(YOUR GOAL):
Only the lines from the one with "Task: Click the キャンセル link" through the last line of the records below belong in your answer, reproduced exactly and with the pictures left out.

*****

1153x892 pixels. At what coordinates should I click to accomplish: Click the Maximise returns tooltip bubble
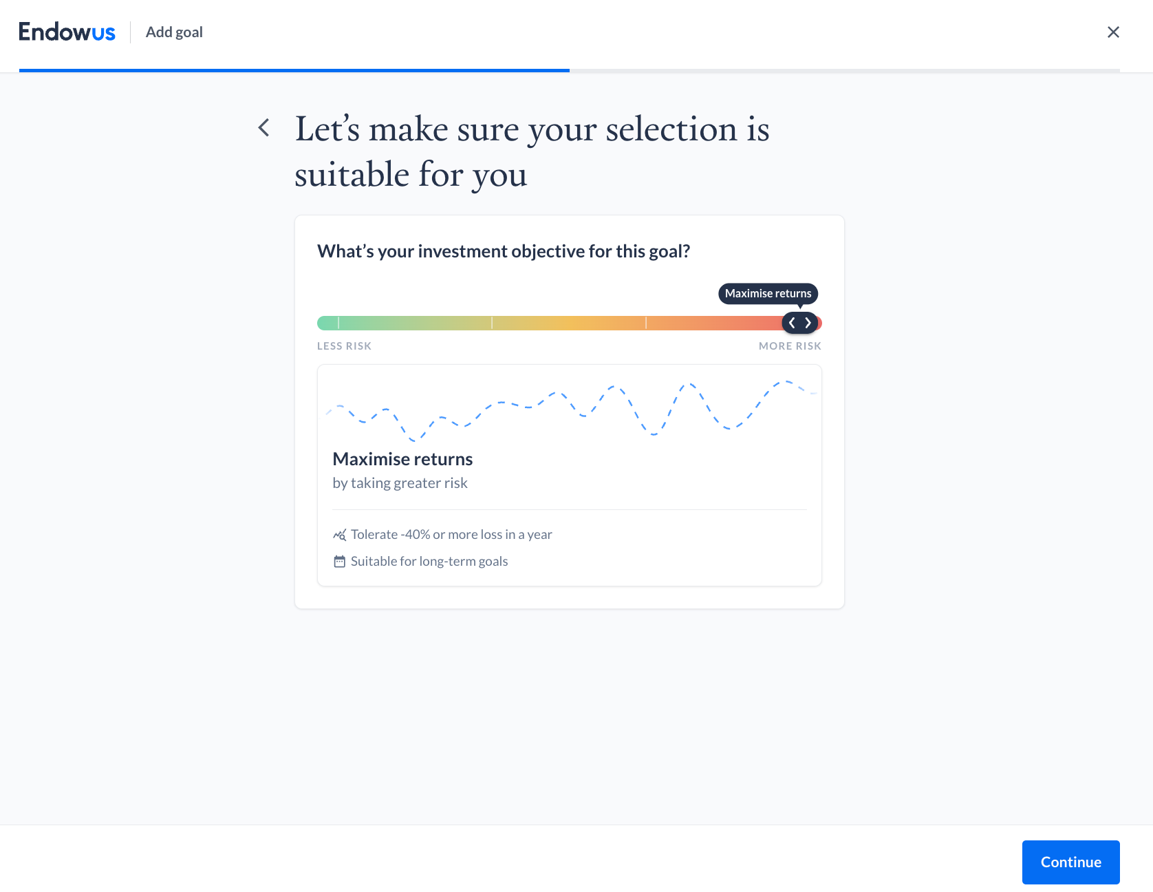pos(768,293)
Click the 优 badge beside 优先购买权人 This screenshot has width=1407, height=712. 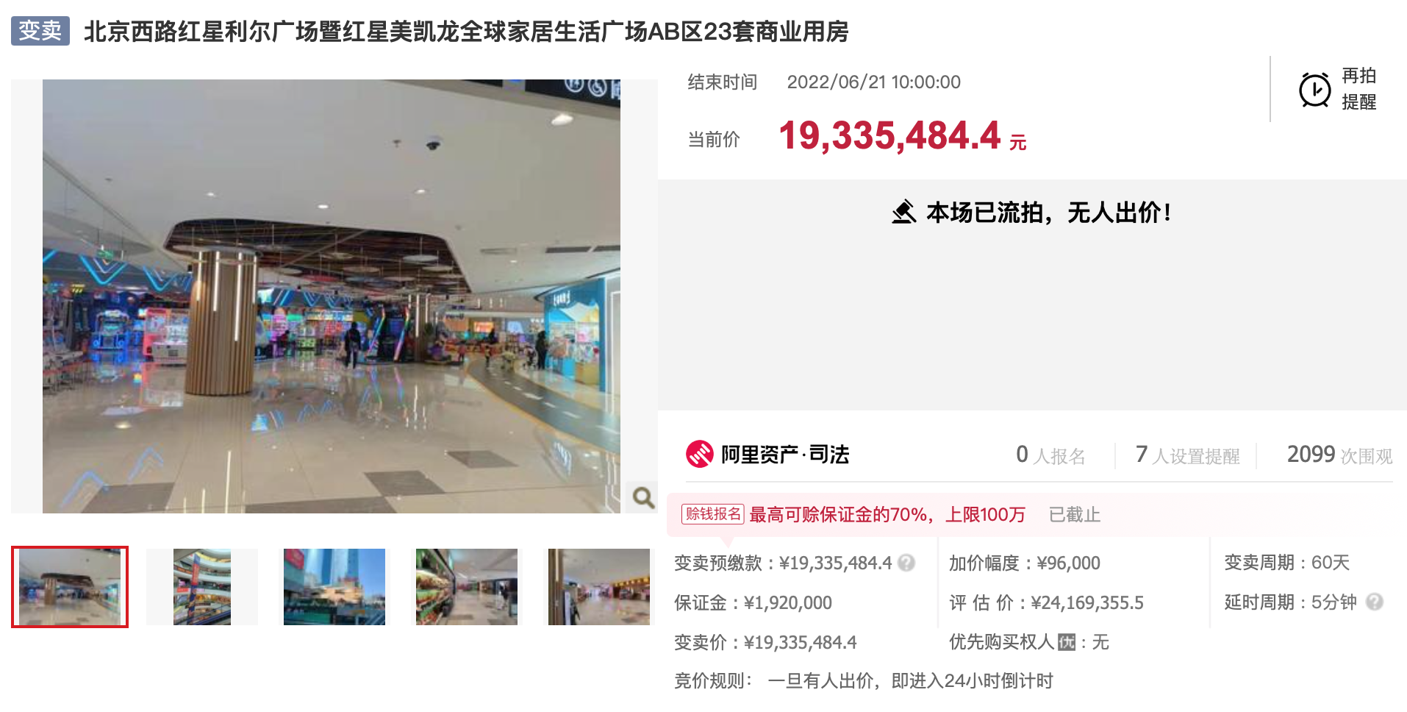click(1066, 642)
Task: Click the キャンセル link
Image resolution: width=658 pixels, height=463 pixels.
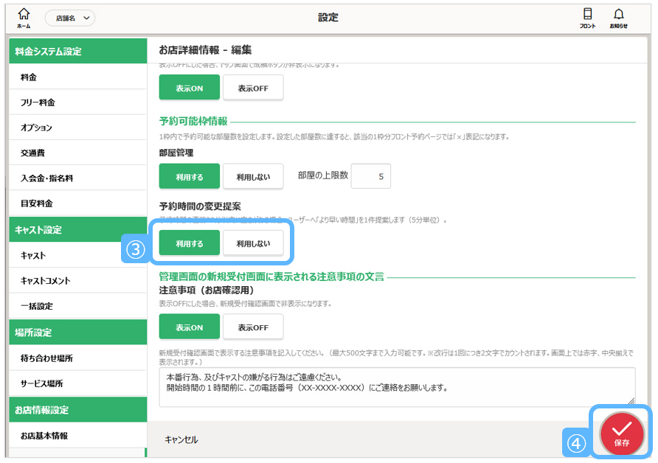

*****

(WRITTEN SOLUTION):
Task: Click the キャンセル link
Image resolution: width=658 pixels, height=463 pixels.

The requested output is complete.